4. When well-browned, add milk and seasonings, stirring until well combined. Cover and cook over low heat for 10 minutes longer. Arrange bacon over the top and serve. Serves 4.

Monday, May 31, 2010

Turkey Pot Pie

I have created my own recipe for pot pies, and used the same recipe for beef a while back. I used one of those chunks of turkey breast that come shrink-wrapped in the ready-made foods in the meat area of the grocery store. I had some russet potatoes to use up, and some half-and-half, so voilá a pot pie. I used a deeper pie dish and piled up the contents high in the middle. It worked out and didn't leak.
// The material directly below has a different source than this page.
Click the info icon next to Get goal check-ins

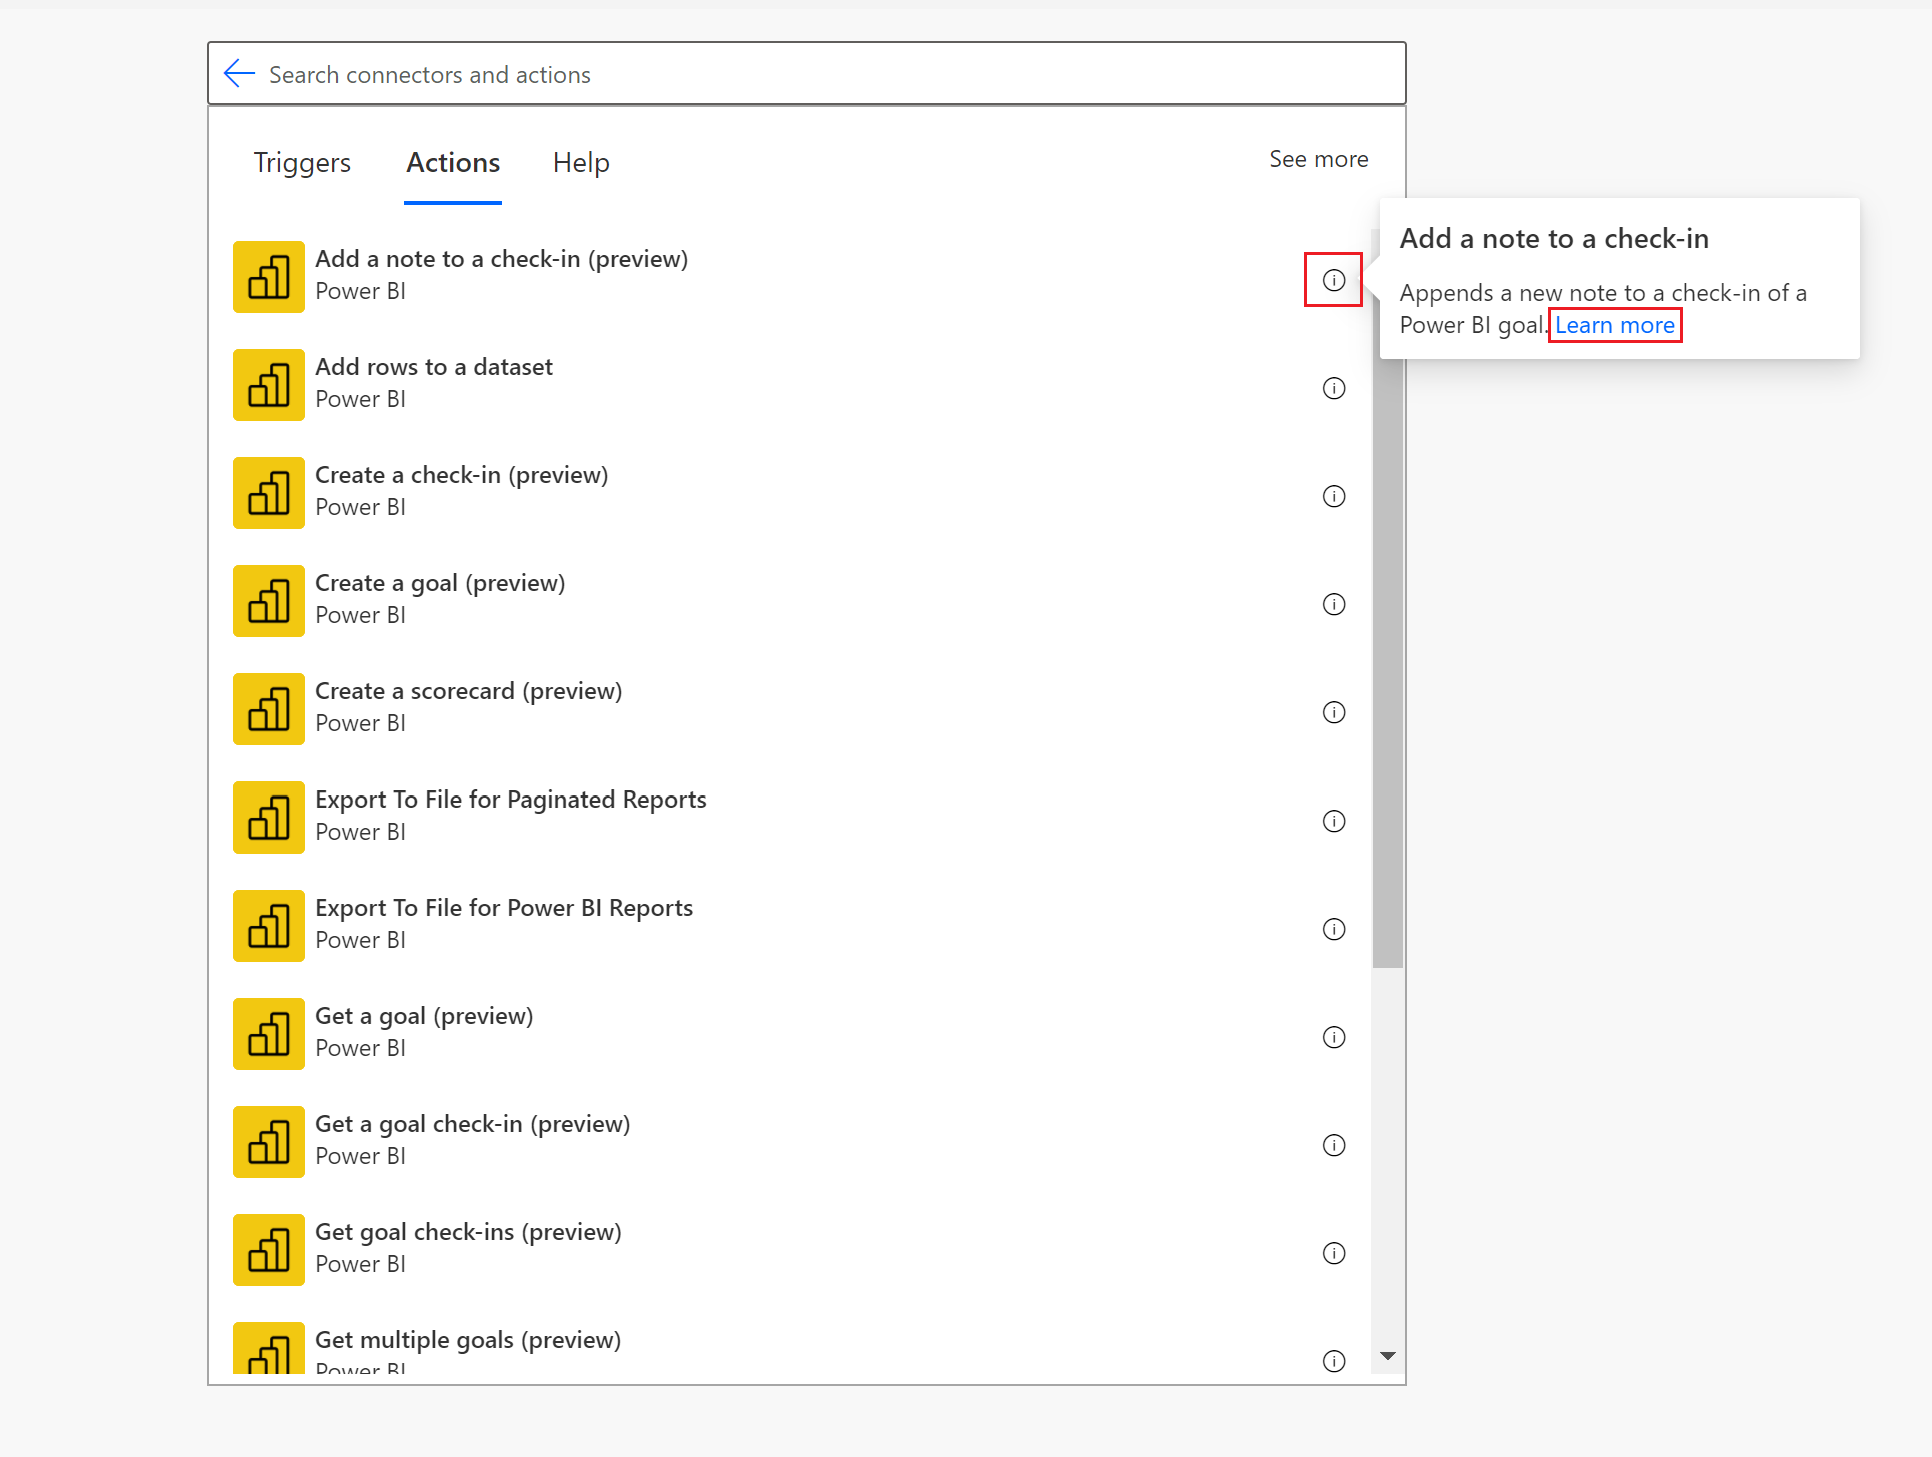tap(1333, 1253)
Since I didn't use canned potatoes this time, I added the potatoes near the end of the process so they wouldn't get mushy.


Turkey Pot Pie

1 pkg. refrigerated double crust pastry
1 1/2 c. cooked turkey, cubed
1/3 c. flour
1/2 t. salt
1/8 t. pepper
1/2 c. frozen pearl onions
2 T butter
1/2 c. chopped celery, including leaves
1/2 c. chopped carrots
1 T butter
1/2 c. frozen peas
1 c. chicken broth
1 1/2 c. cooked, cubed potatoes
1 c. milk or half-and-half

1. Preheat oven to 425ºF. Place one of the pastry rounds in a 9-inch pie dish, making sure that it is touching the bottom and sides. Trim the extra pastry off, at the outside edge of the pie dish. Prick the bottom several times with a fork. Bake for 5-7 minutes, until the crust is golden brown. Do not over bake. Lower oven temperature to 400ºF after you remove the pie crust to a wire rack.
2. Mix flour, salt, and pepper together in a shallow dish. Add turkey and roll pieces around until they are coated in the flour. Melt 2 T butter in large skillet. Add the turkey (after shaking off flour) and onions, reserving the excess flour for later. Saute until the turkey and onions are browned, about 5 minutes. Remove turkey and onions and place in a heat-proof bowl for later.
3. Melt 1 T butter in skillet. Add celery and carrots. Saute for 5 minutes. Add peas and chicken broth. Bring to a boil, cover and simmer for 5 minutes.
4. Meanwhile, in a 2-cup measuring cup, stir together milk and reserved flour mixture. Whisk slowly into the skillet. Stir until thickened, about 3-5 minutes. Stir in potatoes, turkey and onions.
5. Spoon carefully into bottom crust, keeping the contents in a center mound. Top with remaining pastry, trimming the edge as you did for the bottom. Press the top edge to the bottom edge all the way around sort of sealing them together. Using a fork, prick the top crust several times for vents. Place a baking sheet on the bottom shelf of the oven to catch any overflowing filling. Bake until crust is golden and filling is bubbly, about 15-20 minutes.
6. Let the pie cool on a wire rack for about 10-15 minutes before cutting. Serves 4-6.